AutoML Vision lets users customize ML models with their own images, without having expertise with designing ML models. To get started, all you need to do is upload image files for training and make sure they’re properly labeled. Once you’ve finished training your customized model, you can easily deploy it on a scalable serving platform, in order to automatically scale your resources to meet demand. The whole process is designed for non data scientists and doesn’t require ML expertise.
As soon as Kenji got access to the alpha version of AutoML Vision, he gave it a try. He found that when he trained a model with the ramen photos and shop labels, he got 94.5% accuracy (F1 score, with 94.8% precision and 94.5% recall) on predicting the shop just from the photos.
By looking at the confusion matrix above, you can see AutoML Vision incorrectly identified the restaurant location in only a couple of instances for each test case.
How is this possible? What are the differences in each photo AutoML is detecting? Kenji wondered how the ML model could identify the shop location with such a high degree of accuracy. At first he thought the model was looking at the color or shape of the bowl or table. But as you can see in the photos above, the model was highly accurate even when each shop used the same bowl and table design in their photos. Kenji’s new theory is that the model is accurate enough to distinguish very subtle differences between cuts of the meat, or the way toppings are served. He plans on continuing to experiment with AutoML to see if his theories are true.
Automating the craft of data science
Before he tried AutoML Vision, Kenji spent quite some time building his own ML model for his ramen classification project. He has carefully chosen a right model (it turned out to be an ensemble model of Inception, ResNet and SE-ResNeXt), built a data augmentation setup, and went through the time consuming hyperparameter tuning process (changing learning rate, etc.) using his best knowledge as a data scientist.
But, with AutoML Vision, Kenji found the only thing he needed to do was upload the images and click the Train button. That's it. Through AutoML Vision, he was able to train an ML model without any undue excess effort.
When you begin training a model with AutoML Vision, you can choose one of two modes: Basic or Advanced. In Basic mode, it took AutoML Vision 18 minutes to finish the training with Kenji's training data. In Advanced mode, it took almost 24 hours. In both cases, he didn't perform any hyperparameter tuning, data augmentation or experimenting with different ML model types. Everything was automated and required no expertise as an experienced data scientist.
According to Kenji, "In Basic mode, you can't expect optimal accuracy, but you can get a rough result in a very short amount of time. In Advanced mode, you can get state-of-the-art level accuracy without any optimization or deep learning expertise. The tool would definitely increase the productivity of data scientists.
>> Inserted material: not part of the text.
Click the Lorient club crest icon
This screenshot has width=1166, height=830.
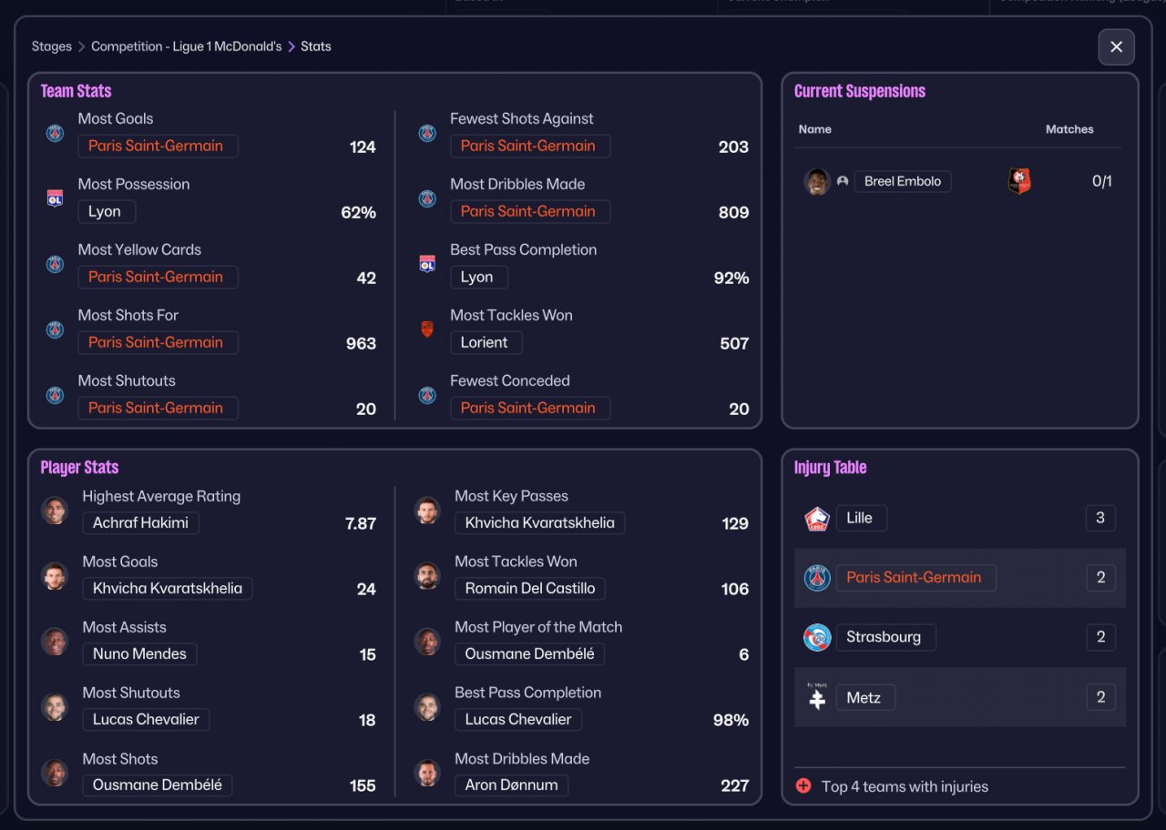427,329
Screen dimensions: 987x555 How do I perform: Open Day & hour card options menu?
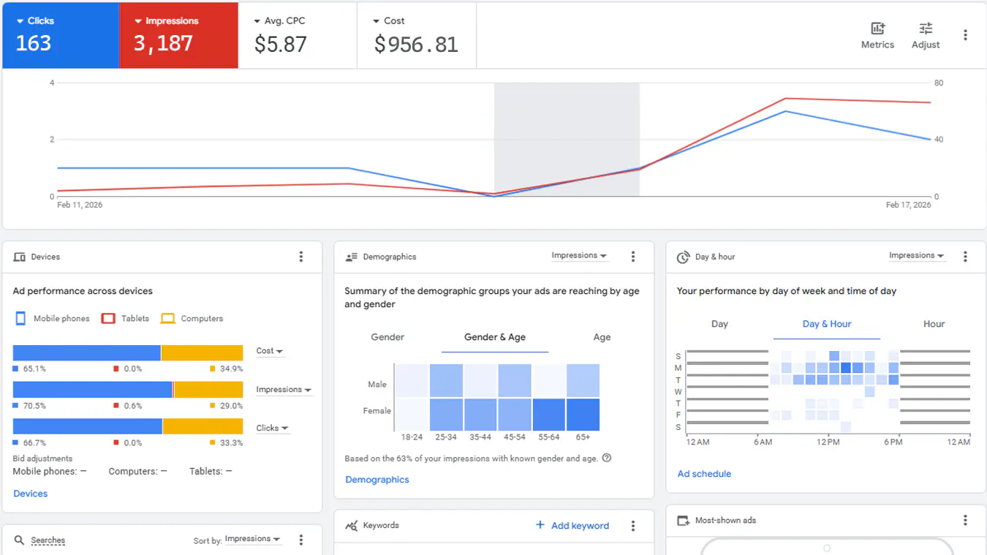click(x=965, y=257)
Already, data scientists are getting so many AI inquiries from our customers and we have to try applying deep learning to PoCs as quickly as possible. With AutoML Vision, a data scientist wouldn’t need to spend a long time training and tuning a model to achieve the best results. This means businesses could scale their AI work even with a limited number of data scientists."
There's another feature of AutoML Vision he liked. "It's so cool that you can use the scalable online prediction with AutoML Vision right after training. Usually that's another time consuming task for data scientists, because we have to deploy the model to a production serving environment and then manage it."
Classifying branded goods with 90% accuracy
AutoML Vision also proved its ability in quite a different use case: classifying branded goods. Mercari, one of the most popular selling apps in Japan (and also gaining in popularity in the U.S.), has been trying out AutoML Vision for classifying images with its brand names.
In Japan, Mercari launched a new app, Mercari MAISONZ, for selling branded goods. For this app, Mercari has been developing their own ML model that suggests a brand name from 12 major brands in the photo uploading user interface. The model uses transfer learning with VGG16 on TensorFlow, with 75% accuracy.
But when Mercari tried AutoML Vision in Advanced mode with 50,000 training images, it achieved 91.3% accuracy (precision score). That’s 15% more accurate than their existing model.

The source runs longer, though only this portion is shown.